ORIGINALLY POSTED ON STRAIGHT.COM, JAN. 12, 2006
By Steve Newton
When Showtime titled its Vancouver-shot miniseries Masters of Horror, it wasn’t using the phrase lightly. You don’t combine the work of directors like Texas Chainsaw Massacre‘s Tobe Hooper, Halloween‘s John Carpenter, and Suspiria‘s Dario Argento, then call it Wusses of Horror.
This Friday to Tuesday (January 13 to 17), and again next Thursday (January 19), the Vancity Theatre at 1181 Seymour Street will host screenings of new, low-budget, one-hour films by that trio of famed fearmongers, plus 10 other Tinseltown terror-ists.The featured attraction of the six-day program is Homecoming, helmed by Joe Dante, whose genre credits include The Howling, Piranha, and Gremlins. His entry is a zombie satire in which American soldiers, freshly dead from action in Iraq, bust from their coffins to stagger to polling booths and vote out the Republican administration that misdirected them to their early graves.
On the line from a Hollywood studio called the Lot, Dante explains how it felt to deliver what the Village Voice describes as “a righteous blast of liberal-left fury”. “Well, it’s hugely satisfying to make any political statement in this climate,” he relates. “I mean, the reason that we did that was simply because no one else was doing it. There were no other dramatic depictions of the situation, and it seemed like this was a great opportunity, because the series’s mandate was that there was no censorship.”
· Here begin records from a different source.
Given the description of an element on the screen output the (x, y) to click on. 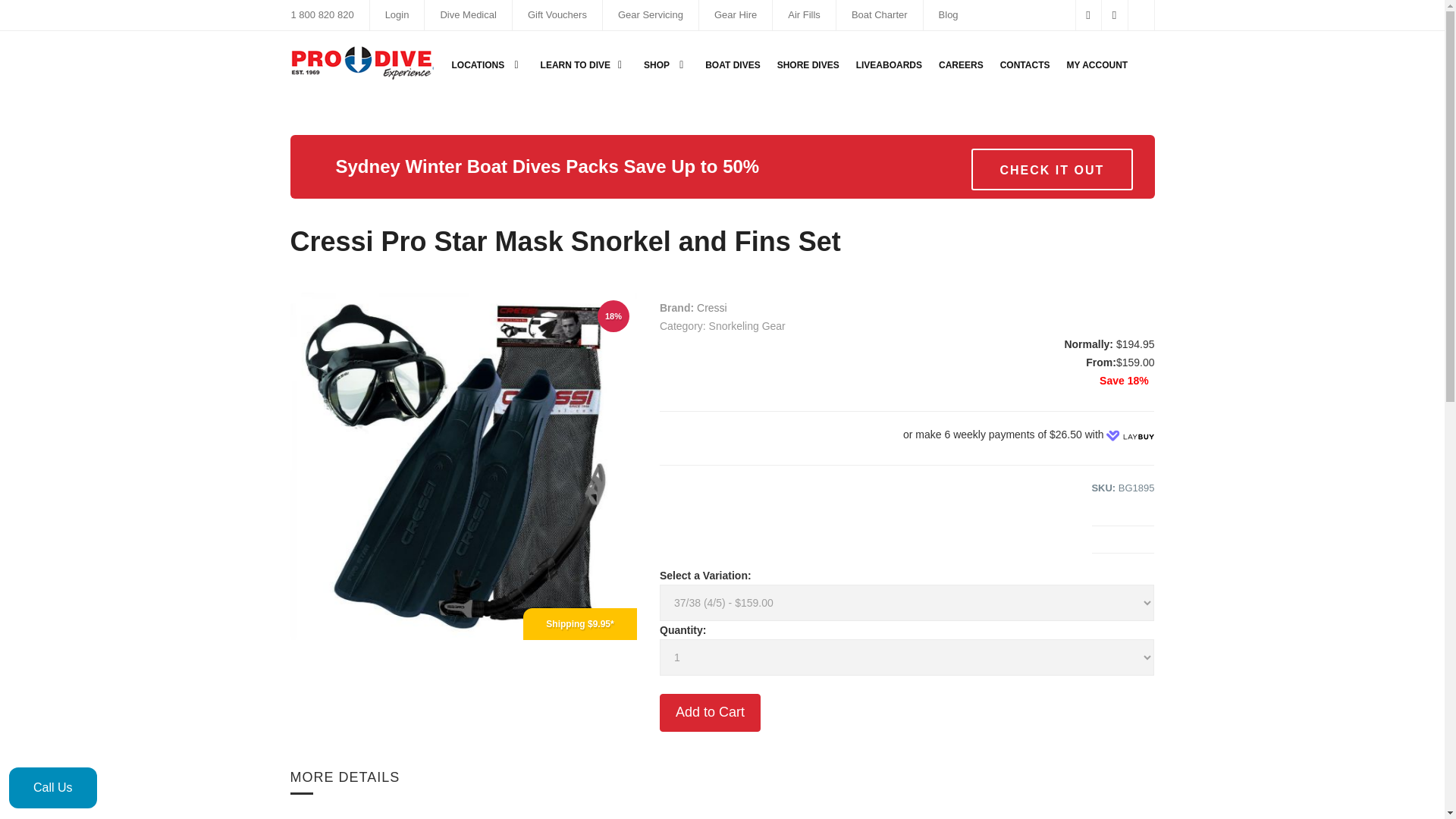
Add to Cart (709, 712)
LOCATIONS (487, 64)
1 800 820 820 (322, 14)
Gift Vouchers (556, 14)
Air Fills (804, 14)
Boat Charter (879, 14)
Login (397, 14)
Gear Hire (735, 14)
SHOP (665, 64)
Gear Servicing (649, 14)
Blog (948, 14)
LEARN TO DIVE (583, 64)
Dive Medical (467, 14)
Dante has viewed six of the Masters of Horror films so far, and from those he cites Hooper’s Dance of the Dead-about reanimated corpses that perform for survivors of a nuclear holocaust-as his personal fave.
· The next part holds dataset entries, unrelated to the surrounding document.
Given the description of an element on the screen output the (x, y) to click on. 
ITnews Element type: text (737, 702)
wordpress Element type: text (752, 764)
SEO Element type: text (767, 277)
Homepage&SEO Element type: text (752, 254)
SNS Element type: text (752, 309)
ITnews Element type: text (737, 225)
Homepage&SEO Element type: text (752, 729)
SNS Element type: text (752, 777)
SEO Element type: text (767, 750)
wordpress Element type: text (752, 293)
“I thought he did an amazing job,” notes Dante. “I mean these are very low-budget films, made very quickly, and he really created his own world.” (While zombie-flick pioneer George Romero was conspicuous by his absence, Dante reveals that he’s expected to contribute to Masters of Horror‘s second season.)
It’s Alive director Larry Cohen’s Pick Me Up, which stars Maple Ridge-based Michael Moriarty as a psychopathic weirdo trucker, is one M.O.H. entry that doesn’t skimp on the gore. Dante agrees that a lot of today’s horror films have been pushing the envelope.
“I think it’s a reaction to years of repression in the sense that the MPAA [Motion Picture Association of America] was very strict about what you could and couldn’t show,” he says. “And part of the appeal of Masters of Horror was that you could pretty much do anything you wanted as long as it fell within Showtime’s guidelines, which are extremely lax.
“So there is a lotta gore,” he continues. “I mean, John Carpenter’s [Cigarette Burns] ends up with a guy threading his intestines into a movie projector. I don’t particularly find that a substitute for good characterization or story, but I think that there is a market for that, in particular young people. You know, the further away they are from death, the funnier the whole idea is, whereas people who are up in years and facing death a little personally find that stuff more disturbing.”
And what about the trend in recent years toward horror that focuses on unflinching sadism, as seen in the punishing bile-raiser Hostel, which opened last week? “Well, I guess that goes with our country,” posits Dante of the U.S.A. “We seem to be on the torture bandwagon these days.”